I am learning to use the TMVA package, here is the models (BDT and BDTF) I used:
factory -> BookMethod(dataloader, Types::kBDT, “BDT”, “!H:!V:NTrees=850:MinNodeSize=2.5%:MaxDepth=4:BoostType=AdaBoost:AdaBoostBeta=0.5:UseBaggedBoost:BaggedSampleFraction=0.5:SeparationType=GiniIndex:nCuts=20”);

factory -> BookMethod(dataloader, Types::kBDT, “BDTF”, “!H:!V:NTrees=50:MinNodeSize=2.5%:UseFisherCuts:MaxDepth=3:BoostType=AdaBoost:AdaBoostBeta=0.5:SeparationType=GiniIndex:nCuts=20”);

The training was successful, how ever I got very strange ROC curves, and the signal efficiency is almost a constant 100%:
: Testing efficiency compared to training efficiency (overtraining check)
: -------------------------------------------------------------------------------------------------------------------
: DataSet MVA Signal efficiency: from test sample (from training sample)
: Name: Method: @B=0.01 @B=0.10 @B=0.30
: -------------------------------------------------------------------------------------------------------------------
: babarTMVA BDT : 1.000 (1.000) 1.000 (1.000) 1.000 (1.000)
: babarTMVA BDTF : 1.000 (1.000) 1.000 (1.000) 1.000 (1.000)
Anyone has idea, where I did wrong, or how can I tune them?
Thanks a lot in advance!

Hi,

Having perfect separation is usually an indication of an easy dataset.

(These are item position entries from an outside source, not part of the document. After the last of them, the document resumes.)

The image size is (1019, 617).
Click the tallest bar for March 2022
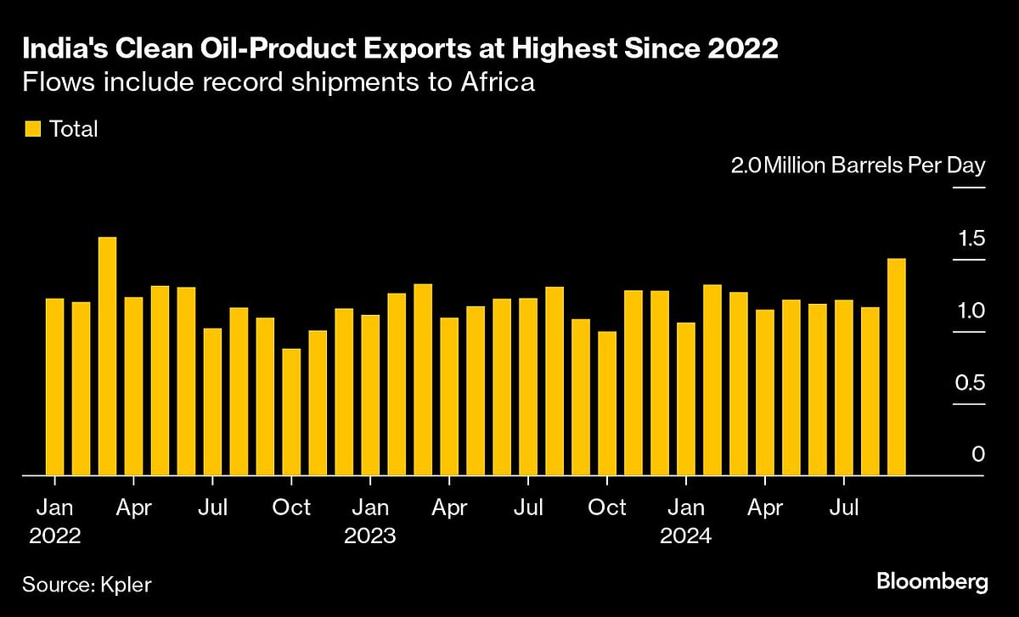point(107,356)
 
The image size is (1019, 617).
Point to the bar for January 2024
point(685,399)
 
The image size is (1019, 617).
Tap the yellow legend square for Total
point(32,129)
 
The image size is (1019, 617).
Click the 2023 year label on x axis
point(369,536)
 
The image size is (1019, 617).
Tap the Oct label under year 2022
point(291,508)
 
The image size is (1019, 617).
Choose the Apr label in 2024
point(764,508)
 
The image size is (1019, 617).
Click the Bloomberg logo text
point(932,582)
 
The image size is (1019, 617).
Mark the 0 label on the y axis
point(977,455)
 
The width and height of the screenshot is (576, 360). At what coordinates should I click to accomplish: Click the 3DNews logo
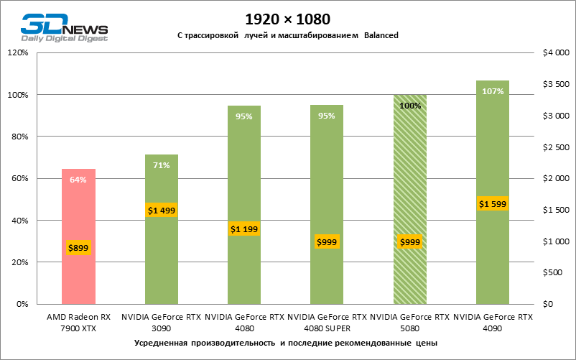pyautogui.click(x=64, y=27)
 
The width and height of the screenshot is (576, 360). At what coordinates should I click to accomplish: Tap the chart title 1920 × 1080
pyautogui.click(x=287, y=17)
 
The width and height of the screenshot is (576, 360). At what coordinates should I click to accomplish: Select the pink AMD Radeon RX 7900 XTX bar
pyautogui.click(x=78, y=237)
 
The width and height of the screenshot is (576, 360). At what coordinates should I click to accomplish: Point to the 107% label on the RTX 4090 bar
pyautogui.click(x=493, y=91)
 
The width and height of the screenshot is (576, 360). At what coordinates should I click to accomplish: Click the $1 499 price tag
pyautogui.click(x=162, y=211)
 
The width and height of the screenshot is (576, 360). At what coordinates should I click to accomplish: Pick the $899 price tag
pyautogui.click(x=78, y=248)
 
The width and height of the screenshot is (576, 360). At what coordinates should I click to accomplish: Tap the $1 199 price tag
pyautogui.click(x=244, y=229)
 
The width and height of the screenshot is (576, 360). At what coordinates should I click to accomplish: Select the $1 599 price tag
pyautogui.click(x=493, y=204)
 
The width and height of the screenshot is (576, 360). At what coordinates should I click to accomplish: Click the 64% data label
pyautogui.click(x=78, y=180)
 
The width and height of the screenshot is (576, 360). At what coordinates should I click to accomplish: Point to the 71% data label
pyautogui.click(x=162, y=165)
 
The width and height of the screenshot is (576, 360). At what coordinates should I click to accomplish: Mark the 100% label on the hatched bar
pyautogui.click(x=409, y=106)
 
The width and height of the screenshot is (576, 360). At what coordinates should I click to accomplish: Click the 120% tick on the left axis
pyautogui.click(x=17, y=52)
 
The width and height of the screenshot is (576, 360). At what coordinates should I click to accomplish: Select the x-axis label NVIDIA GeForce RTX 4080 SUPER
pyautogui.click(x=327, y=322)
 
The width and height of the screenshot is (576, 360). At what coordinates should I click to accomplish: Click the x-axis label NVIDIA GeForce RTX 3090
pyautogui.click(x=162, y=322)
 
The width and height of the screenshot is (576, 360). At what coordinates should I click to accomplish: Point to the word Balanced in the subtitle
pyautogui.click(x=381, y=35)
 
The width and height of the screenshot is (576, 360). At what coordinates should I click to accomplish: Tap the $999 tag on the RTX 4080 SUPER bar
pyautogui.click(x=327, y=242)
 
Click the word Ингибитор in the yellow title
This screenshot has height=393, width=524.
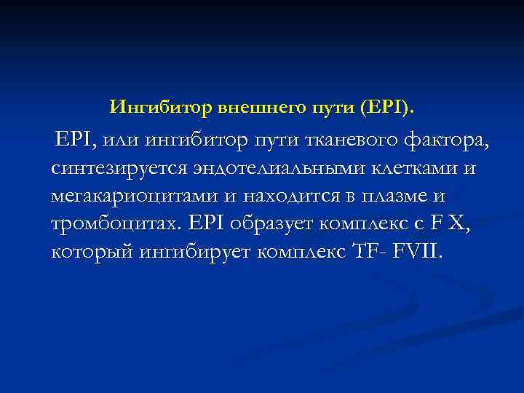[x=161, y=108]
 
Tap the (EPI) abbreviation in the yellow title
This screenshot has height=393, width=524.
[x=388, y=108]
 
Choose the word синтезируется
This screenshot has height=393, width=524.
[x=120, y=169]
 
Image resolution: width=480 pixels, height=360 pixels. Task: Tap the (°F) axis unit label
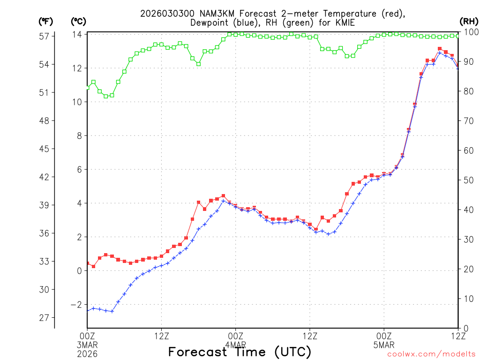point(46,22)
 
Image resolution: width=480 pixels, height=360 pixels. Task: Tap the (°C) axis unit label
point(78,22)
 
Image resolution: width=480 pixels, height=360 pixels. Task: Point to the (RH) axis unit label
point(469,22)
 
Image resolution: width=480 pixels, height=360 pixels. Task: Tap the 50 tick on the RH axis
point(468,180)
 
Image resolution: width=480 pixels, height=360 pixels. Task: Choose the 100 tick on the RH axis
point(470,32)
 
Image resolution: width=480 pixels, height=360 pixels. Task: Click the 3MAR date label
point(87,345)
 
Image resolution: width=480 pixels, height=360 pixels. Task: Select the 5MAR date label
point(384,345)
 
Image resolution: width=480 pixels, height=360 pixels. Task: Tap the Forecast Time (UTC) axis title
point(240,352)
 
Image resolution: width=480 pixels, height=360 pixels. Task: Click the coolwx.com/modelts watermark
point(431,354)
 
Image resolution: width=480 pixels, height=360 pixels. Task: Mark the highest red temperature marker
point(440,49)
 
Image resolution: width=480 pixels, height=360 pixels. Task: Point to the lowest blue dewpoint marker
point(112,311)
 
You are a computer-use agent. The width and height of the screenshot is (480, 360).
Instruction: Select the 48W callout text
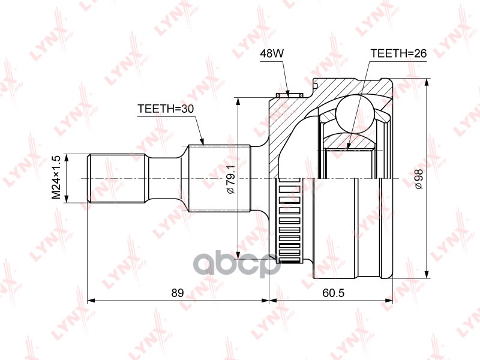(271, 53)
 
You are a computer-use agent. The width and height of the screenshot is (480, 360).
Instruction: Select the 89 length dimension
(177, 293)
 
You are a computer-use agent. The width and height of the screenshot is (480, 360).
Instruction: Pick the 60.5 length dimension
(331, 293)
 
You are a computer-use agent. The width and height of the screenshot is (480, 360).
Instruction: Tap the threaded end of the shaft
(118, 178)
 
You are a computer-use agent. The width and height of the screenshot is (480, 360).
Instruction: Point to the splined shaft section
(220, 178)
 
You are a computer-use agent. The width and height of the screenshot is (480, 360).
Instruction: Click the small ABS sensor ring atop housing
(289, 94)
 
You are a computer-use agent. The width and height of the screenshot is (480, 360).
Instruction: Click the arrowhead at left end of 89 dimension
(91, 300)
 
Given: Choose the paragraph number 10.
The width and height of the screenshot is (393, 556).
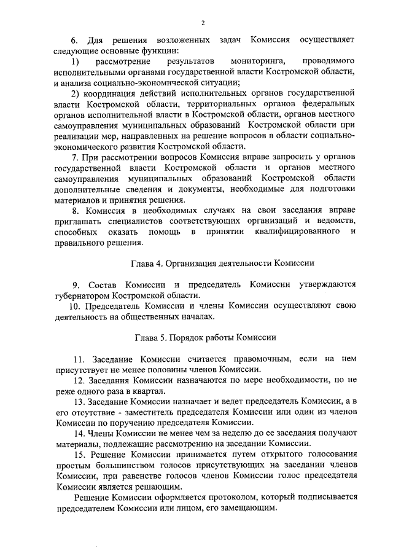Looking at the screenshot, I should (x=73, y=306).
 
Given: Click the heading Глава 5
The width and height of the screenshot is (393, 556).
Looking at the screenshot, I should (x=152, y=337).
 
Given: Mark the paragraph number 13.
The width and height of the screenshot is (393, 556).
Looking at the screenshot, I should (x=79, y=401).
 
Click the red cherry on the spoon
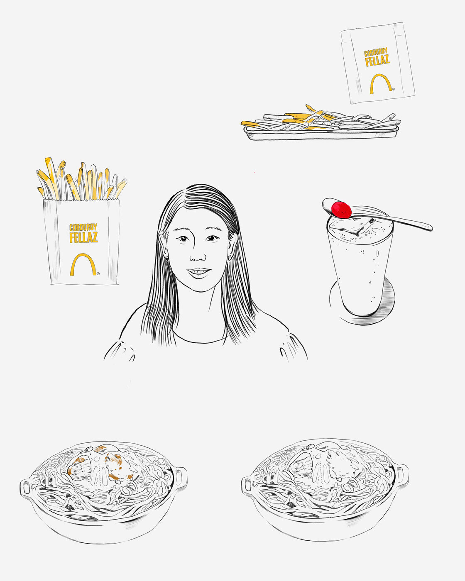(x=341, y=209)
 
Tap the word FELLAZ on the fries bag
(x=83, y=237)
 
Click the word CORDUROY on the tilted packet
(x=376, y=52)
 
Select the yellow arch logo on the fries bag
(x=83, y=264)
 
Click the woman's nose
(x=198, y=255)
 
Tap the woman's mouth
(x=199, y=272)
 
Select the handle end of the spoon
(x=430, y=229)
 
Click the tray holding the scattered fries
(x=321, y=134)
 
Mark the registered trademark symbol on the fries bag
(x=98, y=273)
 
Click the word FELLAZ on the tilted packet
(x=377, y=60)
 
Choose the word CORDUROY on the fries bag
(x=83, y=227)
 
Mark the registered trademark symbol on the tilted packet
(x=394, y=89)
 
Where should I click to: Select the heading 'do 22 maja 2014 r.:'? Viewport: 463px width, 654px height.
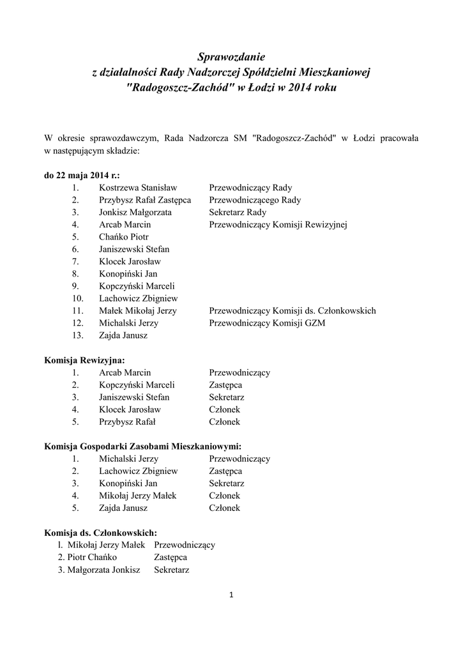coord(82,175)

I would suggest you start with checking you inputs using the TMVA GUI (see e.g. the TMVAClassification.C example). This can help you understand if you have any variable that is particularly easy for the method to use for discrimination.

Increasing the number of events in your input would be one way of “making it harder” if your current dataset is small; The full complexity might not be visible.

Cheers,
Kim

Hi Kim,

Many thanks for the explanation.
You are right, my datasets might have variables very powerful to separate the background and signal
Thanks a lot!